--- Stated problem ---
Update everything from the line containing "Choose 波杜基林特 +0.5" down to the line containing "Action: tap(1413, 384)", replacing "hamburger menu icon" with "three-line menu icon" and leaving all else unchanged. Return only those lines.

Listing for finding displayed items
════════════════

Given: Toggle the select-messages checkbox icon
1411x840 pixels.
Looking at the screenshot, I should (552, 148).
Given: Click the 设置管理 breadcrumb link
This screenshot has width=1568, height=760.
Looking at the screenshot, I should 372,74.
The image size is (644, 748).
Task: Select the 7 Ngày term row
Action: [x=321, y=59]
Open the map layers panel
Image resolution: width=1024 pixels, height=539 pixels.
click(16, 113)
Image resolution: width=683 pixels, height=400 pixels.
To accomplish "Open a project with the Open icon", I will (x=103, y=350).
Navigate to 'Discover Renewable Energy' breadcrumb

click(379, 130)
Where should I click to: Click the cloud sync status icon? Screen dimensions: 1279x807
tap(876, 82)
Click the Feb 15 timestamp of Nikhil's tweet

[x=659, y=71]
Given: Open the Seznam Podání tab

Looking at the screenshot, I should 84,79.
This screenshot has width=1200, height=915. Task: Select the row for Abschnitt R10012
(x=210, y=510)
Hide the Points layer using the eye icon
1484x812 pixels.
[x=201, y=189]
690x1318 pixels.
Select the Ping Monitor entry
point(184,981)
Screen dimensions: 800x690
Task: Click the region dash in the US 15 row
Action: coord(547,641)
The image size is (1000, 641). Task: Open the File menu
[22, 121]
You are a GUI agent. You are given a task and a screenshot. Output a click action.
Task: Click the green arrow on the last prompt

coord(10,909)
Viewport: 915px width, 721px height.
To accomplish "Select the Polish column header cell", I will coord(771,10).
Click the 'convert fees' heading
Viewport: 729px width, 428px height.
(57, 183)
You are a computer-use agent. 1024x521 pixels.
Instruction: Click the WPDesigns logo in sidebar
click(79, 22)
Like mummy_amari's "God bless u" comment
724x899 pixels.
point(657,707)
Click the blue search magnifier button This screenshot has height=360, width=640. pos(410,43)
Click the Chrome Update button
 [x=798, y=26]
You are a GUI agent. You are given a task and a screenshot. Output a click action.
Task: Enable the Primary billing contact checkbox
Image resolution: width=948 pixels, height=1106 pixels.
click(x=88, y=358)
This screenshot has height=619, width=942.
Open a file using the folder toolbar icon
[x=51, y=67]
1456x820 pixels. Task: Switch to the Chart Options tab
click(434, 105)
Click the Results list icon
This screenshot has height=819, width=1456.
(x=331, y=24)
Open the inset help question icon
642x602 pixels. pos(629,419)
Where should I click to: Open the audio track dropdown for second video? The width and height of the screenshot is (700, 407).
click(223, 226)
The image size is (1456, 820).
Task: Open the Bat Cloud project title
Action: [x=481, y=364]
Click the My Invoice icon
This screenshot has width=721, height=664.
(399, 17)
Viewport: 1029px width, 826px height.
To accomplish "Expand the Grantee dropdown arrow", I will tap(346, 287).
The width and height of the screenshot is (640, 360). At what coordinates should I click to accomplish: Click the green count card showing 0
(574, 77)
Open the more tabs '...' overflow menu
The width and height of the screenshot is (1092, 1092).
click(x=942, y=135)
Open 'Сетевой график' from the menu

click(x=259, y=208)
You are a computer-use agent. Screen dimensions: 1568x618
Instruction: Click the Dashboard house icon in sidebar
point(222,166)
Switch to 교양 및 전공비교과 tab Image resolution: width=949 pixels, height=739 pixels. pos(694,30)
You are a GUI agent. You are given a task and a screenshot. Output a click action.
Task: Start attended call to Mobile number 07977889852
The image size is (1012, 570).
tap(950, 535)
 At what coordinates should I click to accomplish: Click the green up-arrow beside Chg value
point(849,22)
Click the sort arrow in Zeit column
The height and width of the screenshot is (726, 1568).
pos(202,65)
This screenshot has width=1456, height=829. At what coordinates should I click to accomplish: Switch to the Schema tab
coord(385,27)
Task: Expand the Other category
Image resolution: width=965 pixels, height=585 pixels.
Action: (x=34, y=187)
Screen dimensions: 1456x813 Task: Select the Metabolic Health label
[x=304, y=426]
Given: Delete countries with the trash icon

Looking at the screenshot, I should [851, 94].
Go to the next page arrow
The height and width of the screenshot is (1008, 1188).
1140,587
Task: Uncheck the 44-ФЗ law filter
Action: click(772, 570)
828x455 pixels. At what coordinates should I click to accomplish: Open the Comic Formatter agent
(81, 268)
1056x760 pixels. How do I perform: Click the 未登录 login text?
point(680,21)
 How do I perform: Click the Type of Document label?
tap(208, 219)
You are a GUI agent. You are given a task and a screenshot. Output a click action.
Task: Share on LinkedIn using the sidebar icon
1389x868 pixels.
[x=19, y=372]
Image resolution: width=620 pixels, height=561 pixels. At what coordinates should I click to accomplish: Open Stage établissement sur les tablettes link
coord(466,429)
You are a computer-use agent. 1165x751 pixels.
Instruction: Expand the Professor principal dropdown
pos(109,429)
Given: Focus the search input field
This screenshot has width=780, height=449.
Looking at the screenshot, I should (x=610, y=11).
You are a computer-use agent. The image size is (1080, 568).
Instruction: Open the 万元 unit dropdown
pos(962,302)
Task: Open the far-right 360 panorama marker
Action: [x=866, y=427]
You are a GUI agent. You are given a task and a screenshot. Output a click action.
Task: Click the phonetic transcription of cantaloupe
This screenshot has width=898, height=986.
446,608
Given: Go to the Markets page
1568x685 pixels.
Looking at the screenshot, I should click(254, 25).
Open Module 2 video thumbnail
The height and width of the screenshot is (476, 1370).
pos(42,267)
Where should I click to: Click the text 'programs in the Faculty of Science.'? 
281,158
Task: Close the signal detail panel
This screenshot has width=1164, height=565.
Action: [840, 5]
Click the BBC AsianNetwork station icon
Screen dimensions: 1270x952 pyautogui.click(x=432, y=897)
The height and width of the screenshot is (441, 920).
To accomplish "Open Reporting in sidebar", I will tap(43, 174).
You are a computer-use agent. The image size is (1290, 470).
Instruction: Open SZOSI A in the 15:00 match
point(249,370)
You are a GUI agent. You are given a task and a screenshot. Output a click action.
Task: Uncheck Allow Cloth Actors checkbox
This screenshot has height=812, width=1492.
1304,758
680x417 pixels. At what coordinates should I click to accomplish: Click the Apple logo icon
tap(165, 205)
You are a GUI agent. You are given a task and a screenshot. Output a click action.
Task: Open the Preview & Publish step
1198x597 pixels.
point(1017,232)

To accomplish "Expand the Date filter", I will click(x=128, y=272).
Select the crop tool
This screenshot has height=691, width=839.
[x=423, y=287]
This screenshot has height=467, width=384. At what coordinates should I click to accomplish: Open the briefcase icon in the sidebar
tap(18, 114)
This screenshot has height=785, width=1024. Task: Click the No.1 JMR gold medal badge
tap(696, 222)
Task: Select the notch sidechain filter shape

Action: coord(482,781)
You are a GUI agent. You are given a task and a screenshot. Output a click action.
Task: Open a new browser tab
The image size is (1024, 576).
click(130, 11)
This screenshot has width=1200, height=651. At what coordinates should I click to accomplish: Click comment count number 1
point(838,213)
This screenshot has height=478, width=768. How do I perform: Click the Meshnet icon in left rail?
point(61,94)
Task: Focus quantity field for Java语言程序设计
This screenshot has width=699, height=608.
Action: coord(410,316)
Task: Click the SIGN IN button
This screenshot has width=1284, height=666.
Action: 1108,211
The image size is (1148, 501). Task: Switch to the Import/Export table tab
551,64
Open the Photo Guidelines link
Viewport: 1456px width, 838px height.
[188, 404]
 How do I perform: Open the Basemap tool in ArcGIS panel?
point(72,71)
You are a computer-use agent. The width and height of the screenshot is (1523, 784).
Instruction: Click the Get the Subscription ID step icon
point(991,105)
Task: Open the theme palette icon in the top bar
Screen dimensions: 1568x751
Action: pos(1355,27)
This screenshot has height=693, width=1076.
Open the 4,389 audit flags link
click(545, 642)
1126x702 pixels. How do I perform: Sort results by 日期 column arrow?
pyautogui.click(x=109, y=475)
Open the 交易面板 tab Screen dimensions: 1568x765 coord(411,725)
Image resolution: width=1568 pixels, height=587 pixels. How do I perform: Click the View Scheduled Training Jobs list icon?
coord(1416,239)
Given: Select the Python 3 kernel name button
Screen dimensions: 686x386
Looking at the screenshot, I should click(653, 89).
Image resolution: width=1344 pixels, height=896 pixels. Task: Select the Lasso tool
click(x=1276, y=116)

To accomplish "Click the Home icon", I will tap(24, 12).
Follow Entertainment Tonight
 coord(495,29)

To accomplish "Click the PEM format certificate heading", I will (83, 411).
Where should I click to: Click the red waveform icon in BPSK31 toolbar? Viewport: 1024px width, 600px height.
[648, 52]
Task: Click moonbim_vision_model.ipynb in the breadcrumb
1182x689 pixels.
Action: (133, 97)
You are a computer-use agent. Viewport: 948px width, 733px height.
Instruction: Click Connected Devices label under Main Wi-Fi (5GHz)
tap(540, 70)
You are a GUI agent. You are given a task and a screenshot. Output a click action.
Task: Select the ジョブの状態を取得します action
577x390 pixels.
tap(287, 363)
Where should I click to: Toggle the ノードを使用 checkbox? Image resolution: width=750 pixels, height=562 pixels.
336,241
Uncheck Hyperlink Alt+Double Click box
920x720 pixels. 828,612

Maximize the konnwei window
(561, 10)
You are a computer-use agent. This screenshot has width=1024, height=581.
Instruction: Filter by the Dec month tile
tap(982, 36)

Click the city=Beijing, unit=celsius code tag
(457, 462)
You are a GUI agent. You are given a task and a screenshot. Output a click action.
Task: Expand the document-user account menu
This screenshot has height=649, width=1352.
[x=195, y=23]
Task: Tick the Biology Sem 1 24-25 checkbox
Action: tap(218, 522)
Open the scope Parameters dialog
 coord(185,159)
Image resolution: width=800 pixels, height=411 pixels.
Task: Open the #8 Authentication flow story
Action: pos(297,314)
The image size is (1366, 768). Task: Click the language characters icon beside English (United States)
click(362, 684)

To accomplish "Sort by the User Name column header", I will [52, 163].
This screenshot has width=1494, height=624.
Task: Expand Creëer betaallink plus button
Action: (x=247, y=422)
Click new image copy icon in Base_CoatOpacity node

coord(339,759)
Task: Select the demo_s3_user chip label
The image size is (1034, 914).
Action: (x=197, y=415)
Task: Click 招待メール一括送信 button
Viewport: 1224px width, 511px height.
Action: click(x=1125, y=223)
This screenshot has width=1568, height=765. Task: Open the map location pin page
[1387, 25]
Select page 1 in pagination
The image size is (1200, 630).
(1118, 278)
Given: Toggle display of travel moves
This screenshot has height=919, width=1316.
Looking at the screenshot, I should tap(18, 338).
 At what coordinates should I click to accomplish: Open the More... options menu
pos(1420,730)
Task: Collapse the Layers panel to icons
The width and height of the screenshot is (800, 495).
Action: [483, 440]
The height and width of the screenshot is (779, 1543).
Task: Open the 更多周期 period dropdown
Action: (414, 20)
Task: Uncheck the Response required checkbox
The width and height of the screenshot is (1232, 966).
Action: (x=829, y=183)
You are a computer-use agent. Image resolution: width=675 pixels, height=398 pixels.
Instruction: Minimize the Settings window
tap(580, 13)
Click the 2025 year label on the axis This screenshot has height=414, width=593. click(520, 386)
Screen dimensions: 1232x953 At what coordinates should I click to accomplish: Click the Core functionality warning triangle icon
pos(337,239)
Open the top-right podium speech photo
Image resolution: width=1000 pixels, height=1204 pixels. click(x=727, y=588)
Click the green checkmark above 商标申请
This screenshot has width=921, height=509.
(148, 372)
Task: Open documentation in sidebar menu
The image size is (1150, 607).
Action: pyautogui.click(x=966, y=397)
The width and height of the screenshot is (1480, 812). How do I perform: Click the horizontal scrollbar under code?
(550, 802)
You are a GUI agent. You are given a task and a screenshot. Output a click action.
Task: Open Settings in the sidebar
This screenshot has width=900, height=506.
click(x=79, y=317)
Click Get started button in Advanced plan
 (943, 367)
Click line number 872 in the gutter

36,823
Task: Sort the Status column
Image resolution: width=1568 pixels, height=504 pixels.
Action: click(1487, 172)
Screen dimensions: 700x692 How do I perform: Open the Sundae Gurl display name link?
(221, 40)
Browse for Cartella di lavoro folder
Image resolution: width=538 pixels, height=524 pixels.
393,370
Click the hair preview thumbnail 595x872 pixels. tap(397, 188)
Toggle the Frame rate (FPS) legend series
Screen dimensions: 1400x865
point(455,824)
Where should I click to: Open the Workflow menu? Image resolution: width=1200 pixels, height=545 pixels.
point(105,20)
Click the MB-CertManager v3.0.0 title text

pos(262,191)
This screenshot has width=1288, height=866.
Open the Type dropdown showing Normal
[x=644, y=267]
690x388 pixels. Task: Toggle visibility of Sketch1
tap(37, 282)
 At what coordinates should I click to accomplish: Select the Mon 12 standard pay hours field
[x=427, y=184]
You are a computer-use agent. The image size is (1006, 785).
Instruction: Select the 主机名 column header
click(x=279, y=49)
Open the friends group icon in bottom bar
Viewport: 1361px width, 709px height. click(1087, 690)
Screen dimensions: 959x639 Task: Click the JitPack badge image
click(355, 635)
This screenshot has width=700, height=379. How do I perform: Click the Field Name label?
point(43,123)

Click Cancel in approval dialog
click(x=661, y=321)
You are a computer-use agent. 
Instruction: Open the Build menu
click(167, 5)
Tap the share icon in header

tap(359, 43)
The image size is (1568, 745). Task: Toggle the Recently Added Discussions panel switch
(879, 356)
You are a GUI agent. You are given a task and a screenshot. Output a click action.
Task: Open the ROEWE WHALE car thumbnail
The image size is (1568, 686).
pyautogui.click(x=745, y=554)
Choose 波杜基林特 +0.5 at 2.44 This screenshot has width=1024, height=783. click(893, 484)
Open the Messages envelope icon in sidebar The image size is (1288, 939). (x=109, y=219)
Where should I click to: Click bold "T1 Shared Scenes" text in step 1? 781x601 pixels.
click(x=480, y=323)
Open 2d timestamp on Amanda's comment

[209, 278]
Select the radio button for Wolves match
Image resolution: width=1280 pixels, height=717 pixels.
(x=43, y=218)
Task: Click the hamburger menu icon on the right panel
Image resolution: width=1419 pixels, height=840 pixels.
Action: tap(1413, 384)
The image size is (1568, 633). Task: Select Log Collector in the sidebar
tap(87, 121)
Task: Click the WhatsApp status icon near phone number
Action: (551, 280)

════════════════

--- Correct answer ---
Choose 波杜基林特 +0.5 at 2.44 This screenshot has width=1024, height=783. click(893, 484)
Open the Messages envelope icon in sidebar The image size is (1288, 939). (x=109, y=219)
Where should I click to: Click bold "T1 Shared Scenes" text in step 1? 781x601 pixels.
click(x=480, y=323)
Open 2d timestamp on Amanda's comment

[209, 278]
Select the radio button for Wolves match
Image resolution: width=1280 pixels, height=717 pixels.
(x=43, y=218)
Task: Click the three-line menu icon on the right panel
Image resolution: width=1419 pixels, height=840 pixels.
Action: tap(1413, 384)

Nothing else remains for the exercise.